BBC admits school Wi-Fi scare program ‘misleading’.

In May 2007, after UK Health Protection Agency head Sir William Stewart had recommended that mobile phone masts should not be sited near schools without consultation with parents and head teachers, the BBC program Panorama reported that radio emissions from a school laptop were 3 times that of a mast located 100 meters distant. After complaints a BBC Editorial Complaint Unit has concluded that the program was ‘misleading‘.

The ECU criticised the programme for not having adequate balance, saying it had included only one contributor who disagreed with Stewart, compared with three scientists and a number of other speakers who seconded his concerns.

The program gained wide news coverage and led to the postponement of wi-fi installations in some UK schools.

But critics called it “scaremongering drivel”.

Paddy Regan, a physicist at the University of Surrey, criticised the experiment at the heart of Panorama’s claims because the measurements of signal power had not been made at equal distances from the mobile phone mast and the Wi-Fi laptop. A spokesman for the programme told the Guardian that the “three times higher” comparison was based on measurements taken one metre away from the laptop and 100 metres away from the phone mast, although material sent to journalists promoting the programme did not make this clear. Dr Regan said: “It’s a basic fundamental of science measurement, that if you are trying to compare things you have to take into account the so-called inverse square law.” To make a fair comparison between two radiation sources the measurements should be taken at the same distance away. The levels measured by the Panorama investigation were 600 times lower than levels considered dangerous by the government. “It does sound like a scare story to me,” said Dr Regan.
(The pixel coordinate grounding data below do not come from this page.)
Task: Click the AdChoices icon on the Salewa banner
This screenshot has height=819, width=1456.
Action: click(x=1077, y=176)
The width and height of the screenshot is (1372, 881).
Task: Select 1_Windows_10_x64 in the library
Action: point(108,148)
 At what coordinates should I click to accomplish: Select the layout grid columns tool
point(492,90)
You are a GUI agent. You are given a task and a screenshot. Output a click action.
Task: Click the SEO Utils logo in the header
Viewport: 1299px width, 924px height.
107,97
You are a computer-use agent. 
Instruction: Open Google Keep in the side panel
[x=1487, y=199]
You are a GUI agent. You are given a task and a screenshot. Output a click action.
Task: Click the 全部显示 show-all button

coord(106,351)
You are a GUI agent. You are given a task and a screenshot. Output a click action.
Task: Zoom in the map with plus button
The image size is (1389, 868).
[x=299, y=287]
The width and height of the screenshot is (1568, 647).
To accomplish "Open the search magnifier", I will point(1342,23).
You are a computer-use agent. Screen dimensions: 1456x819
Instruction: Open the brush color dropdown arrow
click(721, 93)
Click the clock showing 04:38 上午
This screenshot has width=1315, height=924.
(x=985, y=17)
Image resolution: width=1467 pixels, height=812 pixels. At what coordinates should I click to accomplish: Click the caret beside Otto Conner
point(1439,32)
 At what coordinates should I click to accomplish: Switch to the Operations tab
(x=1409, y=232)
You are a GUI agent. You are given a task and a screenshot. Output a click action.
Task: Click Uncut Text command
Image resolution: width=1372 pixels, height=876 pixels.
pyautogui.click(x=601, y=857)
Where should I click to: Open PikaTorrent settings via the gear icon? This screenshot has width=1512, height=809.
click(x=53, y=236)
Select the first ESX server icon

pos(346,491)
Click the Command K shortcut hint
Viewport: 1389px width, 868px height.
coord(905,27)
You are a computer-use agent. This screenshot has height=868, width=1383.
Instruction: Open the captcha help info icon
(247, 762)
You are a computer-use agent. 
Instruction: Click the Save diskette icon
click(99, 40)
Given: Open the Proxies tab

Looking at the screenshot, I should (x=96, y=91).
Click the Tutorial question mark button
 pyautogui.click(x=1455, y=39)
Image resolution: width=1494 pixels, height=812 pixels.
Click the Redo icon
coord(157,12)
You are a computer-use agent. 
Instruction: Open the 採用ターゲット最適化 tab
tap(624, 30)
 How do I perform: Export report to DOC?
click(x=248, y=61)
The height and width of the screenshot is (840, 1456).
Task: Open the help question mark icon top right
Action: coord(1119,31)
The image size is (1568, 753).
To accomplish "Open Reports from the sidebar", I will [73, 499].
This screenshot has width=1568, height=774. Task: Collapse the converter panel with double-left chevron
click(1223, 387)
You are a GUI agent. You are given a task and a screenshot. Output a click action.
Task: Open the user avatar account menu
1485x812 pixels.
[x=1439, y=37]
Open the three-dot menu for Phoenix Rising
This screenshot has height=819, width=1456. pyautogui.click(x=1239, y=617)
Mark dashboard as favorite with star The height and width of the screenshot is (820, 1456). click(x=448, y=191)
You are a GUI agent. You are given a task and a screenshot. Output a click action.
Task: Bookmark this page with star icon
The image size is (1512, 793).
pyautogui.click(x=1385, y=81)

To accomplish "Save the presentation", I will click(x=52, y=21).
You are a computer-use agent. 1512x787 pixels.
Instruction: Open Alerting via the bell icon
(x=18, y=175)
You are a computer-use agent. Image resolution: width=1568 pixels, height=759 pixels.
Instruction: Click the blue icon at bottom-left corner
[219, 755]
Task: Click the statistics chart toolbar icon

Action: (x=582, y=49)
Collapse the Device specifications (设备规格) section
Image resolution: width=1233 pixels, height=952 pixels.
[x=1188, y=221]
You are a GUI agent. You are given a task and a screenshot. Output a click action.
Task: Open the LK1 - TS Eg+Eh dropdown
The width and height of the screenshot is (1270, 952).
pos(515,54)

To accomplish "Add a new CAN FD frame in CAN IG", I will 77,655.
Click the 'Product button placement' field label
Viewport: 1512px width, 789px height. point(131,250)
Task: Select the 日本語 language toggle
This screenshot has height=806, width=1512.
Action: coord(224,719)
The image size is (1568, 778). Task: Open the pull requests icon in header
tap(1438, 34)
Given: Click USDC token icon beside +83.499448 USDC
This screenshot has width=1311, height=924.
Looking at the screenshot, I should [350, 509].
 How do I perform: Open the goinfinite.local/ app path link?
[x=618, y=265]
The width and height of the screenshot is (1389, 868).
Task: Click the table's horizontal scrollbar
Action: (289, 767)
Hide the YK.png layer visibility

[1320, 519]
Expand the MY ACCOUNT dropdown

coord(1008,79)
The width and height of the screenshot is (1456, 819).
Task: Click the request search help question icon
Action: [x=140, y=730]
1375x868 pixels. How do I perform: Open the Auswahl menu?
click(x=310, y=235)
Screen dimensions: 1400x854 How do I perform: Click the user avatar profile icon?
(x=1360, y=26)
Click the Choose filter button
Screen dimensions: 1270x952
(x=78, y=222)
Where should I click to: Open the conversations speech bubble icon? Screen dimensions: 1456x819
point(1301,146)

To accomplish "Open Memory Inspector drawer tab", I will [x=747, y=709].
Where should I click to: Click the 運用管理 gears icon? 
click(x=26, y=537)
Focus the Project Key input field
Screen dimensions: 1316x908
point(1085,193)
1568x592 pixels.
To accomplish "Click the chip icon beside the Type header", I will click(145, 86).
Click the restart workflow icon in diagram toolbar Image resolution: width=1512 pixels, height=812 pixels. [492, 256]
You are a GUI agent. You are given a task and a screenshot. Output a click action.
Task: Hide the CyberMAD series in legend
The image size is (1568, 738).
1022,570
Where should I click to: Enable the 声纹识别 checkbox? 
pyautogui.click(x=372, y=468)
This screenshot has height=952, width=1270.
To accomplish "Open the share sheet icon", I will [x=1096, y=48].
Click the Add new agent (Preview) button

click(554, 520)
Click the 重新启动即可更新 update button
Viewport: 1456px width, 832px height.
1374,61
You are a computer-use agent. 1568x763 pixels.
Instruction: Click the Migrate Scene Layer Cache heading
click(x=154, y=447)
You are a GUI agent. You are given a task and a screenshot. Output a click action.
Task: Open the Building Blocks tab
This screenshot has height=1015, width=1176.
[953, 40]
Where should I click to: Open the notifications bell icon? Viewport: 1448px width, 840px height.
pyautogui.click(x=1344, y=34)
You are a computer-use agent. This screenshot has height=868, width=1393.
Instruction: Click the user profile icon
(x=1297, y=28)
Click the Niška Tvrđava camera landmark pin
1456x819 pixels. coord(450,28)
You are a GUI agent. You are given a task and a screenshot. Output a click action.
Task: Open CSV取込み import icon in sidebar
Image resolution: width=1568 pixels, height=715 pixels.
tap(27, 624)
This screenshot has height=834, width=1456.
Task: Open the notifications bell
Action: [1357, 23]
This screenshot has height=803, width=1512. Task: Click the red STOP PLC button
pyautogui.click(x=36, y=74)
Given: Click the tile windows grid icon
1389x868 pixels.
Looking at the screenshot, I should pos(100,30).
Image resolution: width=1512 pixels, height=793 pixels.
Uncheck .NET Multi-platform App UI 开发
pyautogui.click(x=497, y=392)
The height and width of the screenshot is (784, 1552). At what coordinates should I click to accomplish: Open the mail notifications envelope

The programme’s evidence was criticised as “grossly unscientific” by Malcolm Sperrin, director of medical physics and clinical engineering at Royal Berkshire hospital. “It’s impossible to draw any sort of conclusion from the data as presented there.”

Panorama’s spokesman defended the methodology by saying the phone mast measurement was “at the point at which the beam was at greatest intensity where it hit the ground”.

Scientists generally believe that Wi-Fi ought to be safer than mobile phone radiation because Wi-Fi devices transmit over shorter distances and so can operate at lower power. The Health Protection Agency says a person sitting within a Wi-Fi hotspot for a year receives the same dose of radio waves as a person using a mobile phone for 20 minutes.

The World Health Organisation says there are “no adverse health effects from low-level, long-term exposure”.